Only lines that contain the string "will" should be returned from the material below.
Dataset: Begin
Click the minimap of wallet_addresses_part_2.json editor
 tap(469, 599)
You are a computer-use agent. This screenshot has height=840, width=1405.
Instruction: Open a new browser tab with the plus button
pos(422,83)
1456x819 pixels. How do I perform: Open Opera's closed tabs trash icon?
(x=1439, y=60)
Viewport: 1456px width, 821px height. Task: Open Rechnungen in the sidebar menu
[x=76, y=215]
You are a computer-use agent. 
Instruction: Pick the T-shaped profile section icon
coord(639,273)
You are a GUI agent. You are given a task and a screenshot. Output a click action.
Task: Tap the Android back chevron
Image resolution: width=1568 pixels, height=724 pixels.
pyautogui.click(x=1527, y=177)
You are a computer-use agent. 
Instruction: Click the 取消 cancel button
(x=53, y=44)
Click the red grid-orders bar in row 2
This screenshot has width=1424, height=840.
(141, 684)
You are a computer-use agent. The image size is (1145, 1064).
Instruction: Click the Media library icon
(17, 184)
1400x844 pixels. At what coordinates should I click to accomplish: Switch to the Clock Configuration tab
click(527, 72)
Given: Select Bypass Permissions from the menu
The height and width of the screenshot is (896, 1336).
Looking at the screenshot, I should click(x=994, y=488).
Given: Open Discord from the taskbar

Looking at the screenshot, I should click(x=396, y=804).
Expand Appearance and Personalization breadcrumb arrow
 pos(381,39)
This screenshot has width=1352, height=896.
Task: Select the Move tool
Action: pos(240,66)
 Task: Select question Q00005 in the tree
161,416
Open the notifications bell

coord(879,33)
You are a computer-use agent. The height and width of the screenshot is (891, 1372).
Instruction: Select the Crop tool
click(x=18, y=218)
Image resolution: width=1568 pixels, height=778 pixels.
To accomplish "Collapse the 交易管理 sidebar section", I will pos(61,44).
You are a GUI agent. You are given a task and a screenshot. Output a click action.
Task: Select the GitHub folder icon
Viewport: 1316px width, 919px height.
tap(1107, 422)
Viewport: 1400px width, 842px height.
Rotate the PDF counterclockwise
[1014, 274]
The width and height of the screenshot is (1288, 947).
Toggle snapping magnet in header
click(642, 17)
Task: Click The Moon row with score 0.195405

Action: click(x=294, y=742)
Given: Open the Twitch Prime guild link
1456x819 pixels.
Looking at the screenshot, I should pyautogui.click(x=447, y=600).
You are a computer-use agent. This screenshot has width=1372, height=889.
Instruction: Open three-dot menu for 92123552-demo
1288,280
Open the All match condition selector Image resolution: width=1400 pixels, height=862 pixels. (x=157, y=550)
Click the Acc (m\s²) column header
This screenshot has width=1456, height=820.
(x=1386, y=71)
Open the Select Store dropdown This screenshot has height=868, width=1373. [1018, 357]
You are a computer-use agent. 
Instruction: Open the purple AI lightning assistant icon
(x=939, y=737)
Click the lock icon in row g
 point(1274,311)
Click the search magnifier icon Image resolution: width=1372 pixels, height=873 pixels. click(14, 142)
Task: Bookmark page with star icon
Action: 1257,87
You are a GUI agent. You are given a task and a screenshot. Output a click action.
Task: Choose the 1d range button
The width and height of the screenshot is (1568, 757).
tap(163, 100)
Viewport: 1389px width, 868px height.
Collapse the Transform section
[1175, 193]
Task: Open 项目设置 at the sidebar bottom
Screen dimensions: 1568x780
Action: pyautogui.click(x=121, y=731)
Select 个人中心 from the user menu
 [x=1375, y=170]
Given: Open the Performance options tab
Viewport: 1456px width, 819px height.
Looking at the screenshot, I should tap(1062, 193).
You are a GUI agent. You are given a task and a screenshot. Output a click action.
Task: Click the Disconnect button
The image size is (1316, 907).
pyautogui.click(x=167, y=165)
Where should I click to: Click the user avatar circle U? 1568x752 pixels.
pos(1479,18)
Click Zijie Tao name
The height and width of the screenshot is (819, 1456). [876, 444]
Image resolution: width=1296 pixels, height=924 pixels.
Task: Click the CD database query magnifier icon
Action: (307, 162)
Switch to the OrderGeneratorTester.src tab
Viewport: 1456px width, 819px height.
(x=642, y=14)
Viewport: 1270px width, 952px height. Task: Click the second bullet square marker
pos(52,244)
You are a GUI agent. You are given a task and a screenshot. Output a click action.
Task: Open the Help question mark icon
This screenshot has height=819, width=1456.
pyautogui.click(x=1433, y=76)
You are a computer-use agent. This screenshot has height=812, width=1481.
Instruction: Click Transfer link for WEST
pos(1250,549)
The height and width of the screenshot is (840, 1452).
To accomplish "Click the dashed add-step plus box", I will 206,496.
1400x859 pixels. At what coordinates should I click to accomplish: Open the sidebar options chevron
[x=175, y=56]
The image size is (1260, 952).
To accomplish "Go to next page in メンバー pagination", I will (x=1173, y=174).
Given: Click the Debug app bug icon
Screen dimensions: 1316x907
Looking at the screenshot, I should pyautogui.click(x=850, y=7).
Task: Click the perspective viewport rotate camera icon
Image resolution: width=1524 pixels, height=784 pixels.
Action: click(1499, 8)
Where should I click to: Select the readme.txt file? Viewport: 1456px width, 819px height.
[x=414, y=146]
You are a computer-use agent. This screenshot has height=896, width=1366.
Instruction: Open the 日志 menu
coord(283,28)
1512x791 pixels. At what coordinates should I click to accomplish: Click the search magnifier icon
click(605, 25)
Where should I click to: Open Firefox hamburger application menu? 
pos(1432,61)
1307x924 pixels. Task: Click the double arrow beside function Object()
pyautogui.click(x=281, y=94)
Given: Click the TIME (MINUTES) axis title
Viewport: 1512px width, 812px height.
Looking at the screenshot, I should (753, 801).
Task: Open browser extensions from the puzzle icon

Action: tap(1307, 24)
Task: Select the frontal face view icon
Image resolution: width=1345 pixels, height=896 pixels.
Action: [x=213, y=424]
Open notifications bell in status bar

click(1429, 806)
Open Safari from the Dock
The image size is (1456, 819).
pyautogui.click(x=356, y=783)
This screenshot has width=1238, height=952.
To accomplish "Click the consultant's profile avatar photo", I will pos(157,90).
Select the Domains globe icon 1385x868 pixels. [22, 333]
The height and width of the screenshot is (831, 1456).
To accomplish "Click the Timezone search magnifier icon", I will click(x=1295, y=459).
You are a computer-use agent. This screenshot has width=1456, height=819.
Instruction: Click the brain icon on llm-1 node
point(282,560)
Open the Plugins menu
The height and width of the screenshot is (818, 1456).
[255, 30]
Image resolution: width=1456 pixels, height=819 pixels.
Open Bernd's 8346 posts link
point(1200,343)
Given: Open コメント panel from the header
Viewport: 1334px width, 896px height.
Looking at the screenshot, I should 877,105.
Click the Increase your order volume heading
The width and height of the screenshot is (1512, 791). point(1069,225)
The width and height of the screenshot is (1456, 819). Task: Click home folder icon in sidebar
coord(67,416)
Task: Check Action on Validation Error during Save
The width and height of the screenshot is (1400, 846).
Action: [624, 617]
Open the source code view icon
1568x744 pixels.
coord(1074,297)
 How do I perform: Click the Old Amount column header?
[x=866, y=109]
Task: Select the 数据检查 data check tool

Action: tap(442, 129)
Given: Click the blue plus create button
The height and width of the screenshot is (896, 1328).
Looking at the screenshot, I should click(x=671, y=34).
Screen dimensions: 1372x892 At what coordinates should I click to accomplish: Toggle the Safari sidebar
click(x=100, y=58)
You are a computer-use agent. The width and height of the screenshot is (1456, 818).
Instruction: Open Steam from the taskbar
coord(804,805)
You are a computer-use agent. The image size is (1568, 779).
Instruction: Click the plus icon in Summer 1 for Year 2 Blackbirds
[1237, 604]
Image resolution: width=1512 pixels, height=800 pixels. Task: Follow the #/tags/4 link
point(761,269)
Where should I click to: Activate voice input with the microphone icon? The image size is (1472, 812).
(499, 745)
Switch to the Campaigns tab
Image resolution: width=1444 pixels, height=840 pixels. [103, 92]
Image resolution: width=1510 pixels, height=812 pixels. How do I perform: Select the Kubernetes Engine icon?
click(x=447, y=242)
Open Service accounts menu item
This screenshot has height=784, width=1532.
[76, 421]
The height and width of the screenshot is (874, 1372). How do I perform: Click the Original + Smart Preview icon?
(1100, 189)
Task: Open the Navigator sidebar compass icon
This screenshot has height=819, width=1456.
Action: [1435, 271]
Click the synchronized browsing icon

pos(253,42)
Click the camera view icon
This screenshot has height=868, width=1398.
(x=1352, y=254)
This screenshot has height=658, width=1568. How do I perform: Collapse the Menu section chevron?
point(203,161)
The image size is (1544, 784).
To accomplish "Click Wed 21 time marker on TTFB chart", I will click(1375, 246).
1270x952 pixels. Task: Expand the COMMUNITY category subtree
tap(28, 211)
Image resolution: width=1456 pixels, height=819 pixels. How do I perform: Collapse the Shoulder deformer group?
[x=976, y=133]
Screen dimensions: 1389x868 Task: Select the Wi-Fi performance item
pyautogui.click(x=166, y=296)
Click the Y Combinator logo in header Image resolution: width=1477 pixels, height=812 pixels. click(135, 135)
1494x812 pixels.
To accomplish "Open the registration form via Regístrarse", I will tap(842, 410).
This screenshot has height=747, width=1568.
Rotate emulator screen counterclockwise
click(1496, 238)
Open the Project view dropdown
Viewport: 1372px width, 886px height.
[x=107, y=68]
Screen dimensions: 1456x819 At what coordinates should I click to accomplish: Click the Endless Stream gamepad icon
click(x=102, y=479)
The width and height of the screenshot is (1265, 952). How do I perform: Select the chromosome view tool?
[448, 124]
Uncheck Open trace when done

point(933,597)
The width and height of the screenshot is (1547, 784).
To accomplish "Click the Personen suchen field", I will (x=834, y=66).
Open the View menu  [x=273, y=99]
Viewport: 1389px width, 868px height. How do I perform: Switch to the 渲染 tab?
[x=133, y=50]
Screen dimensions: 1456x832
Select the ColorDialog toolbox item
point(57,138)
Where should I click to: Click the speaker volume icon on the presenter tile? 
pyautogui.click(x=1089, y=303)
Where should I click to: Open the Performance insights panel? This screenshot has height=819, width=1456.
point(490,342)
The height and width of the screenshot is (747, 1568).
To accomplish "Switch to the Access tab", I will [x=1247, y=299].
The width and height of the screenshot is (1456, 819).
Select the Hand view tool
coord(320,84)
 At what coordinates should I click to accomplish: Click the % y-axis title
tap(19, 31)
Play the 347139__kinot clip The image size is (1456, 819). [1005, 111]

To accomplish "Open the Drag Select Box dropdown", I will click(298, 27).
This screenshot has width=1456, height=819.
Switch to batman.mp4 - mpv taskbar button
Dataset: End
Exercise output:
To accomplish "Collapse the 交易管理 sidebar section", I will pos(61,44).
To accomplish "Click the dashed add-step plus box", I will 206,496.
To accomplish "Go to next page in メンバー pagination", I will (x=1173, y=174).
To accomplish "Click the consultant's profile avatar photo", I will pos(157,90).
To accomplish "Click the Timezone search magnifier icon", I will click(x=1295, y=459).
To accomplish "Click Wed 21 time marker on TTFB chart", I will click(1375, 246).
To accomplish "Open the registration form via Regístrarse", I will tap(842, 410).
To accomplish "Click the Personen suchen field", I will (x=834, y=66).
To accomplish "Switch to the Access tab", I will [x=1247, y=299].
To accomplish "Open the Drag Select Box dropdown", I will click(298, 27).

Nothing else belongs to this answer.